A partir daí qualquer um em mesa de restaurante, saguão de hospital ou meio da rua se arvora a ser tudo também, juiz, policial, promotor, júri, tudo. E se dá o direito de vaiar, expulsar, bater… ou prender.
Querem ver?
Examinemos o comportamento do comandante da TAM que ontem (10) foi confrontado por manifestantes antigolpe de um lado, e uma reclamação por parte de dois deputados golpistas no voo, de outro. Que fez ele? Liberou os deputados e deteve as manifestantes até a chegada da PF, que as re-deteve por mais uma hora. Ou seja, ele julgou o caso, e deu sentença. Libertou as “vítimas”, na verdade os culpados, deteve as “infratoras”, na verdade as vítimas de um estupro legal de seus direitos.
Em conjunto, esse processo de negação da realidade se volta primeiro para fora. Nega a realidade e a humanidade do outro. Mas ele tem um preço para dentro, que termina por ser cobrado. O psicopata clássico é o que volta ao local do crime porque acha que não foi ele que cometeu o crime ou que o que fez não foi um crime, embora dentro dele bruxuleie uma culpa que o arrasta à autocondenação.
Este psicopata político do século 21 brasileiro está assassinando o país que lhe deu berço e não vai ter para onde voltar. Não sei qual destino antever, se o de Escherich ou o de Püschel. Que nenhum deles lhe seja leve.

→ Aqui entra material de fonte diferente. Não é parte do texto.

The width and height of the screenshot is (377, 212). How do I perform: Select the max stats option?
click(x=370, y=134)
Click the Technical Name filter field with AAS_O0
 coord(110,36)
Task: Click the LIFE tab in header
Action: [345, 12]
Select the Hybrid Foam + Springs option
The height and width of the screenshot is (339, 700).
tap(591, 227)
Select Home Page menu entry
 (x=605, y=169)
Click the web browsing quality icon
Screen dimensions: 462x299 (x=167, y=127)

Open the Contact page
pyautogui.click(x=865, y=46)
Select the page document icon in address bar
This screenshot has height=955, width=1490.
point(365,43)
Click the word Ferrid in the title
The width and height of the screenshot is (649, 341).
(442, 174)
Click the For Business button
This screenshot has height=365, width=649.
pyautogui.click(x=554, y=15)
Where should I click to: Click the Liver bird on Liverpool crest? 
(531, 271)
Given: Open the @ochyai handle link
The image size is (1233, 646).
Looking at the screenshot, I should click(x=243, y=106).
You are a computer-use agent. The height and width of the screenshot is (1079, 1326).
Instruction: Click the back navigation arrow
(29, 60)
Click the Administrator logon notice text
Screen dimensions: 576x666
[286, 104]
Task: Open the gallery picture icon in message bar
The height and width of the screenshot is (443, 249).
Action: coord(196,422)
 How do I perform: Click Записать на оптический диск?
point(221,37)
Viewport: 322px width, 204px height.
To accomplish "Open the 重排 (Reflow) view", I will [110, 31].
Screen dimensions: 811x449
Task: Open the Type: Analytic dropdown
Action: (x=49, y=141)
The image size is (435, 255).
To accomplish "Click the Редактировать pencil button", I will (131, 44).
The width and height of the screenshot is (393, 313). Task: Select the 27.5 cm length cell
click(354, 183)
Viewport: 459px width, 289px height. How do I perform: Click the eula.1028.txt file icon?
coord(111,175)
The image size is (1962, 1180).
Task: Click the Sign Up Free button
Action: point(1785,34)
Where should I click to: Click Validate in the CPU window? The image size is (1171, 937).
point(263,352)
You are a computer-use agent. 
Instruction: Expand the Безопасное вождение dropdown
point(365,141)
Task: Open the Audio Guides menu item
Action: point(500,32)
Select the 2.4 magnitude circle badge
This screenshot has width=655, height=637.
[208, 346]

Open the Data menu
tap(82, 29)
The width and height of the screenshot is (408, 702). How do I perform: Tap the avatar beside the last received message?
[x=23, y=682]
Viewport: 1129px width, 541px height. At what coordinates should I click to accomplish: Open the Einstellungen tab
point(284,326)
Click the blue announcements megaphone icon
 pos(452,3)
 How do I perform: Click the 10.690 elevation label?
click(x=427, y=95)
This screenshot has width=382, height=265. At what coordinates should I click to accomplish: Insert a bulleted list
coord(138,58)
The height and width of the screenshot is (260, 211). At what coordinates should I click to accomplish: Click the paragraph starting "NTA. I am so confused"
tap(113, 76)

Aqui na Alemanha houve muitos Püschel. Tanto que um dos temas das revoltas de 1968 foi a pergunta: “Papai, mamãe, vovô, vovó, tio, tia, onde estavam e o que fizeram durante o nazismo?” Uma capa de silêncio envolvia tudo.
Da mesma forma haverá a pergunta: onde vocês estavam em 2016? E ela vai vir muito mais rápido. Talvez no ano que vem.